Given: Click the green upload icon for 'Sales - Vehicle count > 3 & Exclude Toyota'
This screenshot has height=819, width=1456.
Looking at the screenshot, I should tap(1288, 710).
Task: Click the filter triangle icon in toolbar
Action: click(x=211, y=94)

INSTRUCTIONS TO FOLLOW> All of the records above should be given again exactly as written.

SOLUTION>
Given: Click the green upload icon for 'Sales - Vehicle count > 3 & Exclude Toyota'
This screenshot has height=819, width=1456.
Looking at the screenshot, I should tap(1288, 710).
Task: Click the filter triangle icon in toolbar
Action: click(x=211, y=94)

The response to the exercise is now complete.